Klaus Lehnertz (born 13 April 1938) is a retired West German pole vaulter. He competed for the United Team of Germany at the 1964 Olympics and won a bronze medal. He also won two medals at the European Cup in 1965-67, but placed only 13th and 9th at the European Championships in 1962 and 1966, respectively. Domestically he held West German outdoor (1959-61 and 1966-68) and indoor titles (1959, 1960 and 1964).

Lehnertz was educated as a skiing teacher, and starting from 1973 taught at the University of Kassel. In 1985 he defended a habilitation, and until 2003 worked as a professor of kinesiology and athletics coach. He also carried out research studies on golf stroke mechanics.
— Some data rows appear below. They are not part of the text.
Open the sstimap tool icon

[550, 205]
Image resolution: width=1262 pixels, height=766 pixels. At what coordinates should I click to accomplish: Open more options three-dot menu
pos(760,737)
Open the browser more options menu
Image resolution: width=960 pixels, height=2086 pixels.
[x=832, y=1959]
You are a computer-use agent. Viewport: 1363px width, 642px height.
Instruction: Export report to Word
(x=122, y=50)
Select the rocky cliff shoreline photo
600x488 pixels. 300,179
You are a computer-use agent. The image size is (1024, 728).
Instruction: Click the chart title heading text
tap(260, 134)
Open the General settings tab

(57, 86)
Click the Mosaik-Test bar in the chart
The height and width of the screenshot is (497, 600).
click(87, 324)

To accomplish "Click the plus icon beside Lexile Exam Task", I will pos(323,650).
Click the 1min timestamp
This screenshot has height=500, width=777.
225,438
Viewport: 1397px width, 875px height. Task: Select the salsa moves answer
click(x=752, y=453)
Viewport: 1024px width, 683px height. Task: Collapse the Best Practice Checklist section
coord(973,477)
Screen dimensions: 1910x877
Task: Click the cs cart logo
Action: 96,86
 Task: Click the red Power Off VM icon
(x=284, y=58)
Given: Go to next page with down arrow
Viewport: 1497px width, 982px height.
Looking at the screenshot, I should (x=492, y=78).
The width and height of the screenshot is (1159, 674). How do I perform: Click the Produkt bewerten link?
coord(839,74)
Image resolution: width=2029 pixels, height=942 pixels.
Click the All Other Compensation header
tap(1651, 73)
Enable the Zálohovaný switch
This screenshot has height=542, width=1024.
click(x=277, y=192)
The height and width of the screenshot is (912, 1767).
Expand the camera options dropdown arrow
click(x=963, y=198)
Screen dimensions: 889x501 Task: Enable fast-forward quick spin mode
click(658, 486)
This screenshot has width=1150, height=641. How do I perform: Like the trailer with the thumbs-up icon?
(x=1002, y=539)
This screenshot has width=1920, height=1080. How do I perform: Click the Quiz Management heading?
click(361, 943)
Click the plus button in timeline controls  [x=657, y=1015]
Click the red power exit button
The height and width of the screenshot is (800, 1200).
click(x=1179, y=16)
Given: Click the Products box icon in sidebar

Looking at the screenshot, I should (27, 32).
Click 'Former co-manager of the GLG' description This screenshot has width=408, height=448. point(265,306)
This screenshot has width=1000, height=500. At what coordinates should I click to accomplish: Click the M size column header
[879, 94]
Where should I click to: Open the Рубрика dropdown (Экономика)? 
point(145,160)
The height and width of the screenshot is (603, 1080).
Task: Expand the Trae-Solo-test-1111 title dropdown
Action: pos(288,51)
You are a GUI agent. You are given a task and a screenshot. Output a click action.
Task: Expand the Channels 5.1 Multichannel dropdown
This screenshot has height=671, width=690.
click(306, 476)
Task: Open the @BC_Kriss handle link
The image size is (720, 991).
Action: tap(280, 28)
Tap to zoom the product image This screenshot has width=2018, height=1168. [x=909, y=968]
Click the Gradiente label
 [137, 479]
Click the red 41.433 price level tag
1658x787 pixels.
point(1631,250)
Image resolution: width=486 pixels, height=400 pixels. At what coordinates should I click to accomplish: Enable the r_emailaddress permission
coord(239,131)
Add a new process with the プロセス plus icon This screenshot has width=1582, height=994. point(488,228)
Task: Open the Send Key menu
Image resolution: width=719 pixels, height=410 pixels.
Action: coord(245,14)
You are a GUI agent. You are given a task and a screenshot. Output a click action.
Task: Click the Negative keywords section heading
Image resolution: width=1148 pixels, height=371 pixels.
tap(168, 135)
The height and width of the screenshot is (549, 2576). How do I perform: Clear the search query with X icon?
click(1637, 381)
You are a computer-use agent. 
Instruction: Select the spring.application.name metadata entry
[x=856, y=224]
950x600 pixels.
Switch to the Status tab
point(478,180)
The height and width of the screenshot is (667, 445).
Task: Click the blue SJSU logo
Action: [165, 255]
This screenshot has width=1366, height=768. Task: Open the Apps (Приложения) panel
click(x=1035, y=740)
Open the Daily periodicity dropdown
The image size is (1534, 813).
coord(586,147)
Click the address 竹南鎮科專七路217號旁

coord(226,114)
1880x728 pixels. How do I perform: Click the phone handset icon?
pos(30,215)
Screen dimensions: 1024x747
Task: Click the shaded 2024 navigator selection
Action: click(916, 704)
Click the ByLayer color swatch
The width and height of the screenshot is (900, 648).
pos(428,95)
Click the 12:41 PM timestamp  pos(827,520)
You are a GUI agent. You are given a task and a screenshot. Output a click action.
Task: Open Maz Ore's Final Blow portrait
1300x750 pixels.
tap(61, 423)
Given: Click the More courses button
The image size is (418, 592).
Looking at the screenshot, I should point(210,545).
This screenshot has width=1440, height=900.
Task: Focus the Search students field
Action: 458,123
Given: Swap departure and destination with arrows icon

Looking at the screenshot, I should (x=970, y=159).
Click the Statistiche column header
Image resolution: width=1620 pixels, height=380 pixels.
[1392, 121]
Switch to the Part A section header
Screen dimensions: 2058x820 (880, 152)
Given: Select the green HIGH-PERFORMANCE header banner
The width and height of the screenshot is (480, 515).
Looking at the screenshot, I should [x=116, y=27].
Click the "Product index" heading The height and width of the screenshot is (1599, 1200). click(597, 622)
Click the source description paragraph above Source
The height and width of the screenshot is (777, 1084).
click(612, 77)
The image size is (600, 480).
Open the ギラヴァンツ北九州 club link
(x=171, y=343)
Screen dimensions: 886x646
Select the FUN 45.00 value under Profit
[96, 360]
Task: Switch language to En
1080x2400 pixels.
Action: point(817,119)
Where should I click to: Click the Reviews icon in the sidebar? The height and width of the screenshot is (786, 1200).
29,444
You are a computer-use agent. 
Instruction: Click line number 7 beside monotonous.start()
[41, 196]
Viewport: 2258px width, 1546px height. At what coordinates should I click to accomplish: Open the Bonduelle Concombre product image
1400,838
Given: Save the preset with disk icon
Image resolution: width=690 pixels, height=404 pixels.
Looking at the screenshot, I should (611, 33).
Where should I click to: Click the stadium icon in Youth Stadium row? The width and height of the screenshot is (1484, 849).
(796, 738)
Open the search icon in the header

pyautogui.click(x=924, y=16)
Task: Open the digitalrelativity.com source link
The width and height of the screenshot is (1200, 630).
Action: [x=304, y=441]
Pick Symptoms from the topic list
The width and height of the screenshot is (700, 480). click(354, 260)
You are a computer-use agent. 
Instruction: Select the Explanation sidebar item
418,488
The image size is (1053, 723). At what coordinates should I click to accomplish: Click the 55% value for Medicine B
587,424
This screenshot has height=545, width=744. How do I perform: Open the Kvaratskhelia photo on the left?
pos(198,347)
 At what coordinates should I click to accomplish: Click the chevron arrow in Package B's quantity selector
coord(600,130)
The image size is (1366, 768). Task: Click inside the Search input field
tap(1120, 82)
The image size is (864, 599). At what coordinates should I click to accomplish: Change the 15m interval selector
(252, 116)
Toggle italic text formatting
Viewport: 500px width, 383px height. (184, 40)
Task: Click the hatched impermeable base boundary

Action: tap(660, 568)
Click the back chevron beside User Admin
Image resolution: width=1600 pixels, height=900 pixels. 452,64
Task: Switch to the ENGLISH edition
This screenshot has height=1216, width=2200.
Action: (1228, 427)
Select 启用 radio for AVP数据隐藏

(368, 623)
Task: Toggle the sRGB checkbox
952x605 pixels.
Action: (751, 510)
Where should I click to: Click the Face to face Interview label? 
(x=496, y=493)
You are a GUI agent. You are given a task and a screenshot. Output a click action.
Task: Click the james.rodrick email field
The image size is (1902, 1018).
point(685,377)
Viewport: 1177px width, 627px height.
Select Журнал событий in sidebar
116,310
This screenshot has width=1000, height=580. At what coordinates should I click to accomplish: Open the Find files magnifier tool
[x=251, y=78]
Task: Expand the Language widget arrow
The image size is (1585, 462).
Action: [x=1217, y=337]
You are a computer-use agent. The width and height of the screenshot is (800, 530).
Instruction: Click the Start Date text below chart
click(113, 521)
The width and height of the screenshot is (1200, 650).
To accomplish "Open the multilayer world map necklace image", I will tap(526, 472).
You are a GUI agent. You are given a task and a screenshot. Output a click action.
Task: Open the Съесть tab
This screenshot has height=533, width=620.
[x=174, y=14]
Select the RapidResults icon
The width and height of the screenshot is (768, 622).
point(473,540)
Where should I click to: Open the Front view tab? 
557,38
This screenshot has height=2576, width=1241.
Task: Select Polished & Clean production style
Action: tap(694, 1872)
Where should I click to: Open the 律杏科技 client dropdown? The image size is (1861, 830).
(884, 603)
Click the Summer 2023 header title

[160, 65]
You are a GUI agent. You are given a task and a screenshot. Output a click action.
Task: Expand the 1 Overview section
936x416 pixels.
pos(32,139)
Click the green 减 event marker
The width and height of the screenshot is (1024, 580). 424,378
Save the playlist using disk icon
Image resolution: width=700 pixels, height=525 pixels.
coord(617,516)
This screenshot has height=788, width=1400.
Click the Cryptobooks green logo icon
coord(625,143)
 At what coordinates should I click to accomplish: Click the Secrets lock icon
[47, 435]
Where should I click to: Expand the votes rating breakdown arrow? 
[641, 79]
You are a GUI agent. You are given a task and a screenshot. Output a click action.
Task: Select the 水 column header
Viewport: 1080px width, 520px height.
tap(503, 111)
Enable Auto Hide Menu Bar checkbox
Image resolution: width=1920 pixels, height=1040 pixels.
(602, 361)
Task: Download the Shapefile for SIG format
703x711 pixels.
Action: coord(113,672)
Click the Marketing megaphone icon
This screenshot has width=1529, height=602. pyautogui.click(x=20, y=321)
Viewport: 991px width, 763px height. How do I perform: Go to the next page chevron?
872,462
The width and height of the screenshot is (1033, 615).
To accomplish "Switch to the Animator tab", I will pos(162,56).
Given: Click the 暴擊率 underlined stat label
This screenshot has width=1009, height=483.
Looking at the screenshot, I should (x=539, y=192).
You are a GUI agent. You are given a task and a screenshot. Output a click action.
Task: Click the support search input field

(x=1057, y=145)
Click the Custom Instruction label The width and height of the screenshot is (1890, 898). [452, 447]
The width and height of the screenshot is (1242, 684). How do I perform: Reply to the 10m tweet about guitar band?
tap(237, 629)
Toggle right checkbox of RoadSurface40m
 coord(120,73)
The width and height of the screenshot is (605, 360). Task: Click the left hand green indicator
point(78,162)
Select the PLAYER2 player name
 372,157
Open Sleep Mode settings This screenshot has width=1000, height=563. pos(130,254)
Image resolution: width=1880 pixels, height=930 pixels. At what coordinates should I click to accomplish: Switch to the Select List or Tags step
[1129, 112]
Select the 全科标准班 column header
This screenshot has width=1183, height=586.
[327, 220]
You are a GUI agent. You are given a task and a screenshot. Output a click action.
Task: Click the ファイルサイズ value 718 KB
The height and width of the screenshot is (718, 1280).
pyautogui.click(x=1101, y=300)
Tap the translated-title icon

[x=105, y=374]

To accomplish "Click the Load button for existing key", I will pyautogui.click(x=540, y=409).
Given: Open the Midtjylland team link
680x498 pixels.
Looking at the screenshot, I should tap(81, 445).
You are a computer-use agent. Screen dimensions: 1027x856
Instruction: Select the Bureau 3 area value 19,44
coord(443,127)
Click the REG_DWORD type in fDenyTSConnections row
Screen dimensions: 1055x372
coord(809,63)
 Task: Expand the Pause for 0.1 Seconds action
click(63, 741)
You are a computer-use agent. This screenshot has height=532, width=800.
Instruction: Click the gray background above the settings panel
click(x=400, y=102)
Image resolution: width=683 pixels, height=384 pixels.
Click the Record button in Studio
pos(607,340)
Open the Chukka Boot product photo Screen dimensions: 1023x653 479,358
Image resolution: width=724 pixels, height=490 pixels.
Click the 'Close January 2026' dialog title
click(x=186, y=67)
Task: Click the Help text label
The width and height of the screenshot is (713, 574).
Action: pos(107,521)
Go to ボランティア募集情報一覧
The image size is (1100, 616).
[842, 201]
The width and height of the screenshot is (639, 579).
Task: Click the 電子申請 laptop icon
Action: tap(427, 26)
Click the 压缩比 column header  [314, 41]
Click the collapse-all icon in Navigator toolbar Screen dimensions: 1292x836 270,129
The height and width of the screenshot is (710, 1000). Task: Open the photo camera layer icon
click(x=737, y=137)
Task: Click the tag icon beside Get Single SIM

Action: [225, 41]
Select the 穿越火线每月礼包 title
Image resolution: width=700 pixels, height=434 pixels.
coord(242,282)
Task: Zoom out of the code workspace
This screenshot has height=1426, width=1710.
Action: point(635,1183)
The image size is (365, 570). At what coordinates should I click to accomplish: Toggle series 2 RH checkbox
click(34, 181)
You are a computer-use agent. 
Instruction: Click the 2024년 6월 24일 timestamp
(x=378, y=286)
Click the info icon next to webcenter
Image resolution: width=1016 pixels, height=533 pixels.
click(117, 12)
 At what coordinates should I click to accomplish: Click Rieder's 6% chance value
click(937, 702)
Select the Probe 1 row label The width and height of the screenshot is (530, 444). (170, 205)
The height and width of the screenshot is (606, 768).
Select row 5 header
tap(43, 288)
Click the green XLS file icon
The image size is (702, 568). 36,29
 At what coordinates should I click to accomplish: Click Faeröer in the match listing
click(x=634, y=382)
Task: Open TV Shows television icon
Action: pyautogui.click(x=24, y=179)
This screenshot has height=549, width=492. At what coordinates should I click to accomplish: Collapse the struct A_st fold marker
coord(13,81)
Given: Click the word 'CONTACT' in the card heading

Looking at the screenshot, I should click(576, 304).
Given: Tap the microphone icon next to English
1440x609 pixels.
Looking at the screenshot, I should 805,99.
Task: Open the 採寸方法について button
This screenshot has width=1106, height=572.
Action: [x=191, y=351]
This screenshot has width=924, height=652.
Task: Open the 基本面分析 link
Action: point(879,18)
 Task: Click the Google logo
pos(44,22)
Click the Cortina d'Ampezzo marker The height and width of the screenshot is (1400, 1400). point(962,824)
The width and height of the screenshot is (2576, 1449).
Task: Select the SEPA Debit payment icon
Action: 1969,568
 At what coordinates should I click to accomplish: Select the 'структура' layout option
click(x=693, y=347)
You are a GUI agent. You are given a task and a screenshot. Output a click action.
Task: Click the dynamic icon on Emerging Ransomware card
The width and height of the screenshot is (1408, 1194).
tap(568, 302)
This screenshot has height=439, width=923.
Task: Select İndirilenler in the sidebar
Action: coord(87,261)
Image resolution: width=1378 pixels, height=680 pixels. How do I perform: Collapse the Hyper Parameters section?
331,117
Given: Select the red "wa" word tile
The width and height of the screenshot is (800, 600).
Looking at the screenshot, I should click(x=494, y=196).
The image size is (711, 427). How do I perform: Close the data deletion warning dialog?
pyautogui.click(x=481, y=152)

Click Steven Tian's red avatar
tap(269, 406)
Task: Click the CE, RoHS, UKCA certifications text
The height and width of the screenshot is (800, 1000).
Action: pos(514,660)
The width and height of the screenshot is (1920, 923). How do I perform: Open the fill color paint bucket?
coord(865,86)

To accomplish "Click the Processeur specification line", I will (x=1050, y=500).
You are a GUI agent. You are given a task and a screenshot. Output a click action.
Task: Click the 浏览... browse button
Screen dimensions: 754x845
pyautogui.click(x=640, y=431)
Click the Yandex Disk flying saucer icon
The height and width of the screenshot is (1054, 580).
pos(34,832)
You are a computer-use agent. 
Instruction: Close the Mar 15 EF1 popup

For his Olympic achievement Lehnertz was awarded the Silbernes Lorbeerblatt in 1964 and the Rudolf-Harbig-Gedächtnispreis in 1967. In 1972 he was a member of the IAAF athletics jury.

References

1938 births
Living people
German male pole vaulters
West German pole vaulters
Olympic bronze medalists for the United Team of Germany
Athletes (track and field) at the 1964 Summer Olympics
Athletes (track and field) at the 1968 Summer Olympics
Olympic athletes of the United Team of Germany
Olympic athletes of West Germany
Medalists at the 1964 Summer Olympics
Olympic bronze medalists in athletics (track and field)
People from Solingen
Sportspeople from Düsseldorf (region)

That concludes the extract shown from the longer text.